The material of choice for plumbing these days, however, is plastic or copper. Copper, either rigid or tubing, is by far the most popular supply line used in the last three decades in residential systems. Plastic has pretty well replaced iron pipe for residential drain, waste and vent systems.
The traditional gas supply line, downstream of the point of delivery, was supplied with an average pressure of 7 inches water column (1/4 psig) by means of Schedule 40 (“black iron”) steel pipe. Black-iron piping systems are expensive to install due to the number of couplings and fittings needed, as well as the increased labor cost. These days many gas companies are also going to semi-rigid tubing, rather than rigid steel supply lines. And a new flexible stainless steel piping system, called corrugated stainless steel tubing (CSST) is fast gaining favor. This, however, may only be installed by professionals.

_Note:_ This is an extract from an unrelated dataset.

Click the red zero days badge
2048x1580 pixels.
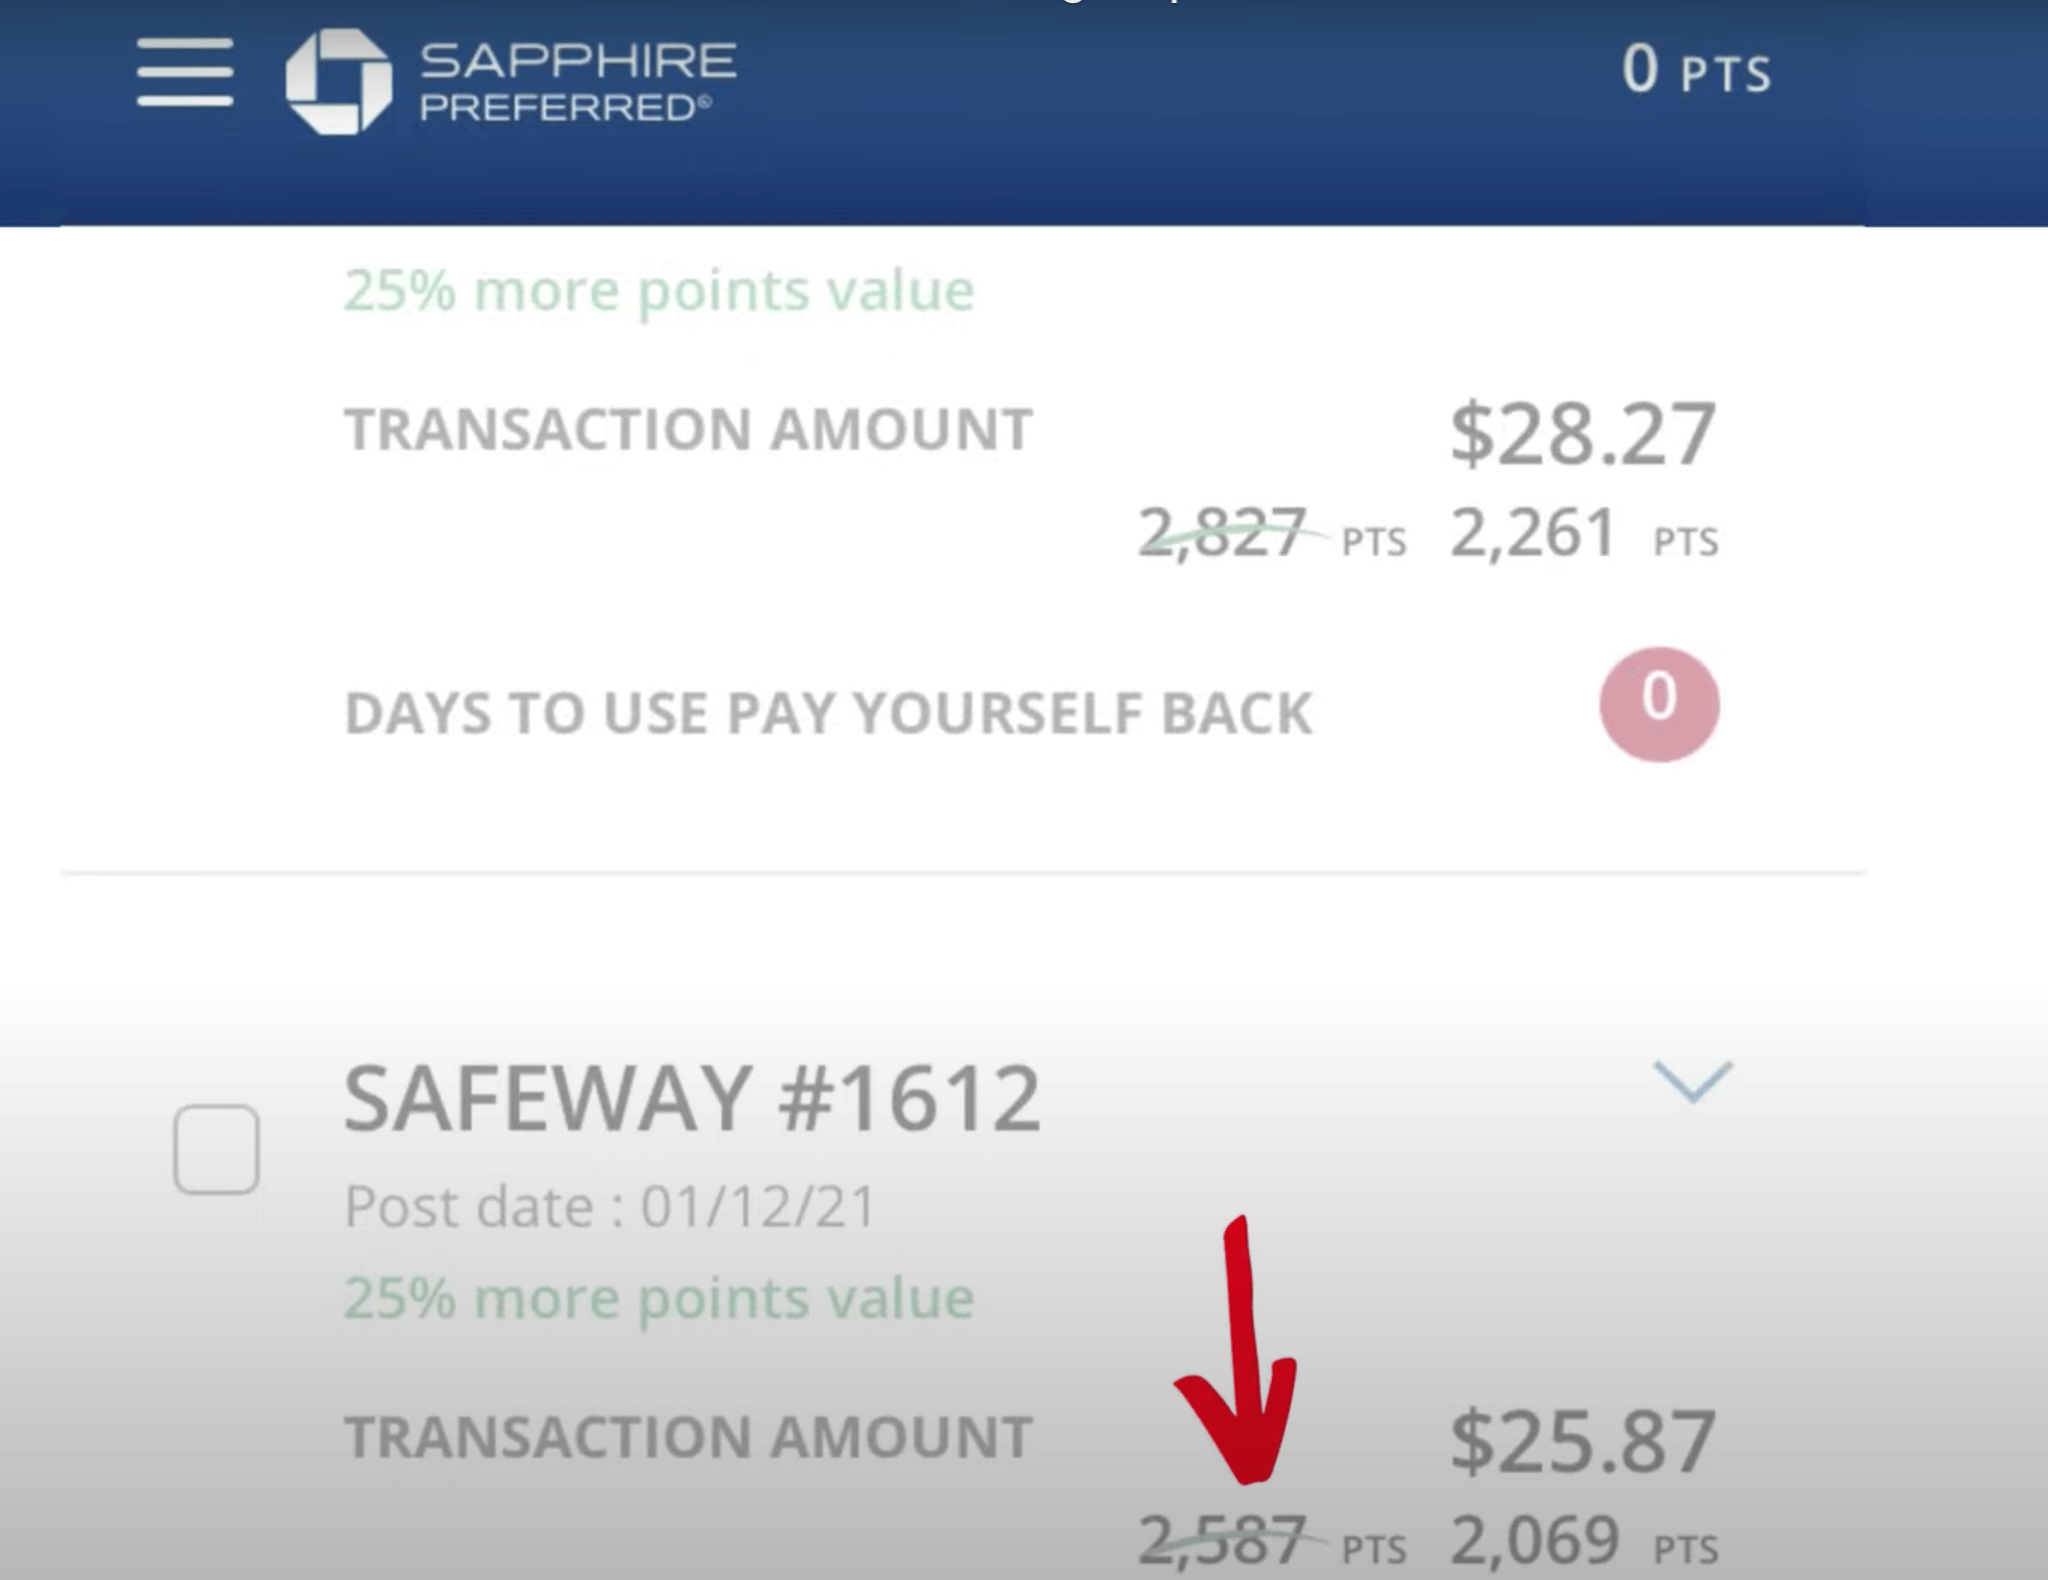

You may, however, wish to repair older supply lines in your home with the traditional materials, or extend propane gas or natural gas to new things like exterior kitchens, barbeques or gas logs in the fireplace. CSST can’t be used in contact with the ground, unlike black iron and galvanized steel pipe, which are both readily available at most hardware stores and building supply houses. Both are worked and installed in the same basic manner. One of the advantages is these pipes are available in a range of pre-threaded lengths, along with the fittings needed to join them. Also, many hardware stores will cut the pipe to length and thread the ends. One of the main disadvantages of working with either material is they’re relatively heavy in relation to other materials. And, being rigid, they aren’t as easy to install, as are semi-rigid and flexible tubings. Special tools are also required to work with steel pipes, including a pipe vise, cutter, reamer and threading die to match the size of the pipe. You can, however, often rent the tools needed.
Both black steel and galvanized pipe are available at building supply stores in precut, prethreaded lengths. Some hardware stores will cut and thread to suit.
Both materials are used with cast fittings and couplings to join sectionsor lengths as needed.
Cutting and Threading
If you can’t purchase pre-threaded pieces in the lengths needed, you will need to cut and thread the pipe. It’s extremely important the cut be square and even. First secure the pipe solidly in place in a pipe vise, or solid bench vise. Then use a rotary pipe cutter to cut to length. To use the cutter, position it on the pipe and tighten the knurled handle just until the cutting wheel touches the pipe. Apply a bit of cutting oil, or even light automotive oil and tighten the tool slightly on the pipe. Make a couple of turns around the pipe. Turn the knurled handle to further tighten and make a couple more turns, again lubricating with oil. Continue tightening, turning and lubricating until the pipe is cut through. Use the reamer to smooth the inside cut edge of the pipe.